Per la verità ne rilascia il presente a richiesta del Sig. Pretore del Mandamento.
Penne, 20 Agosto 1866

N.B. Il soprascritto viene riportato pure per le altre seguenti imputazioni.
Ferite volontarie con incapacità al travaglio per giorni 20 in persona di Francesco Saverio Iannascoli di Penne.
Ferite volontarie commesse per imprudenza, che han debilitato permanentemente un organo, in persona di Antonio Stringaro, reati avvenuti in dì 16 Aprile 1866. Gli atti sono stati rimessi al Sig. Procuratore del Re, altro non si rileva.
Penne, 20 Ottobre 1866

Pretura Mandamentale di Catignano

Al Sig. Pretore del Mandamento di Penne

Le rimetto il certificato penale sul conto di Antonio d’Angelo di costà.

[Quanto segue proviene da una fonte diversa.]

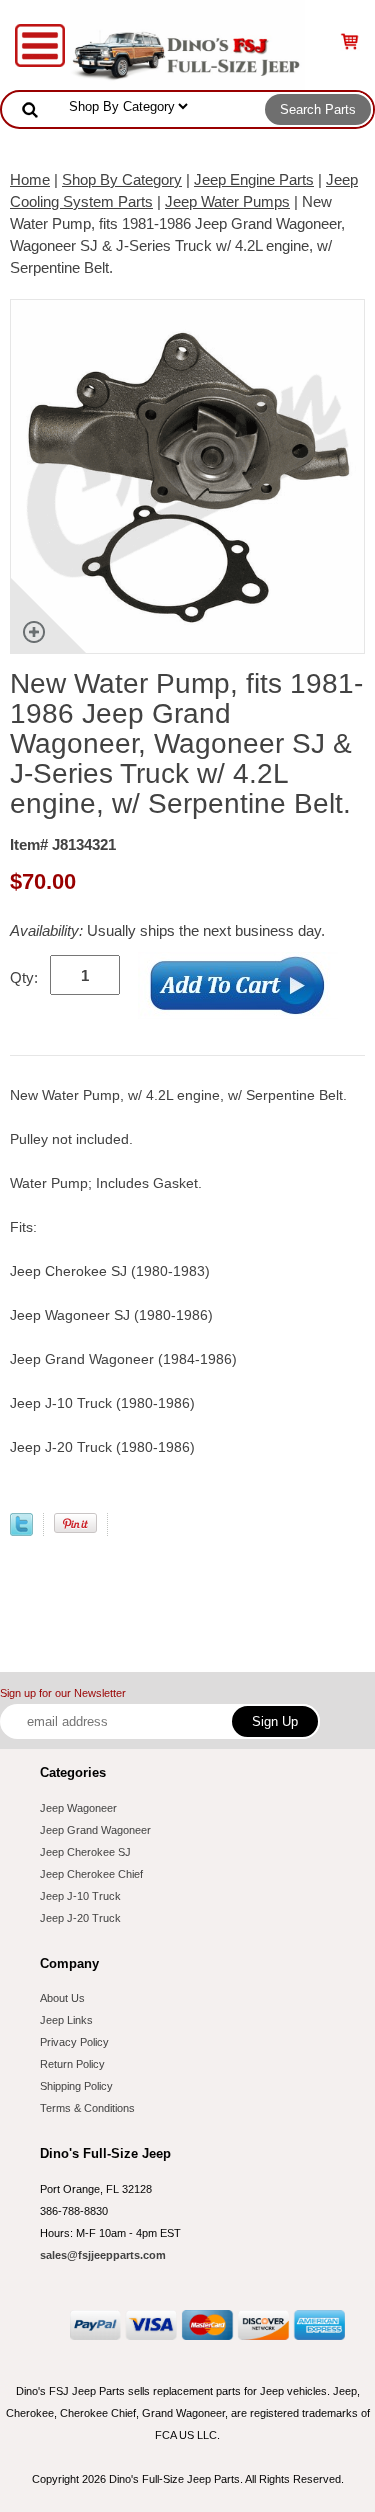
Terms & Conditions (87, 2108)
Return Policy (72, 2064)
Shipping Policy (76, 2086)
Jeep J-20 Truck (80, 1918)
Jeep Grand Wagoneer (95, 1830)
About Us (62, 1998)
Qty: (24, 977)
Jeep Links (66, 2020)
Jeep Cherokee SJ (85, 1852)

Certifico io sottoscritto che perquisiti i registri delle precedenti procedure penali esistenti in questa Cancelleria sul conto di Antonio d’Angelo di Penne ho trovato la seguente accusa, cioè:
Ribellione con oltraggi verbali, e con ferite lievi volontarie senza impedimento al lavoro prodotte da armi improprie (coltello a morso) nello scopo d’impedire il proprio arresto, e commessi in persona di un Agente della forza pubblica nell’esercizio delle sue funzioni, Sig. Piero de Rieronginis Luogotenente della Guardia Nazionale di Catignano.
Altri oltraggi con minacce di uccidere non proceduto tra crimini e delitti anche in persona di altro Agente della forza pubblica, il Reale Carabiniere Bulloni Francesco nell’esercizio delle sue funzioni, e commessi anche allo scopo d’impedire il proprio arresto.
Avvenuti in Catignano a dì 3 Maggio 1865.
Il dì 30 Giugno seguente la istruzione fu inviata al Sig. Giudice Istruttore di Teramo, e sebbene tutto era trattata la causa s’ignora l’esito.
In fede il presente è inviato al Sig. Pretore di Penne.
Catignano, 26 Settembre 1866


Innanzi al Sig. Presidente della Gran Corte di Appello di questo Capo luogo di Teramo.

La povera e dispiaciuta vedova Maria Giuseppa Falzani di Civita di Penne 2° distretto di questo Capo luogo.
L’espone che nella sera del sette Febbraio ultimo, circa un’ora di notte, le venne massacrato il defunto suo marito per nome Angelo Massimo Casella, da Bernardo Sardini, e da Pietro Massimiliani di questo luogo senza niun motivo, ai 17 caduto mese di settembre doveva trattarsi la Causa in questa rispettabile Gran Corte ma poscia venne rimessa per oggi per il motivo che non erano stati citati i testimoni a discarico dei colpevoli.
I testimoni a discarico sono:

  • Antonio d’Angelo;
  • Tommaso Toppeta;
  • Raffaele Perrotti;

oltre di due donne messe anche per discarico.
Signore è da risapersi che i primi due testimoni d’Angelo e Toppeta ambedue sono stati sottoposti a pene, come la Signoria Sua potrà verificare nei registri di questa Gran Corte; e ciò nell’abolito Governo, per cui la prego tenerne quel conto che credeva la Signoria Sua della loro deposizione.
Riguardo al terzo testimone Perrotti è da rimarcarsi che i due colpevoli sono coloni del medesimo.
La prego di farli esaminare con molto vigore per far dire la verità, acciò la Signoria Sua possa emanare quella condanna che sarà di giusto come per legge.
La infelice opponente si rimette alla pietà della Signoria Sua.
Tanto spera ottenere a grazia, e giustizia come da Dio.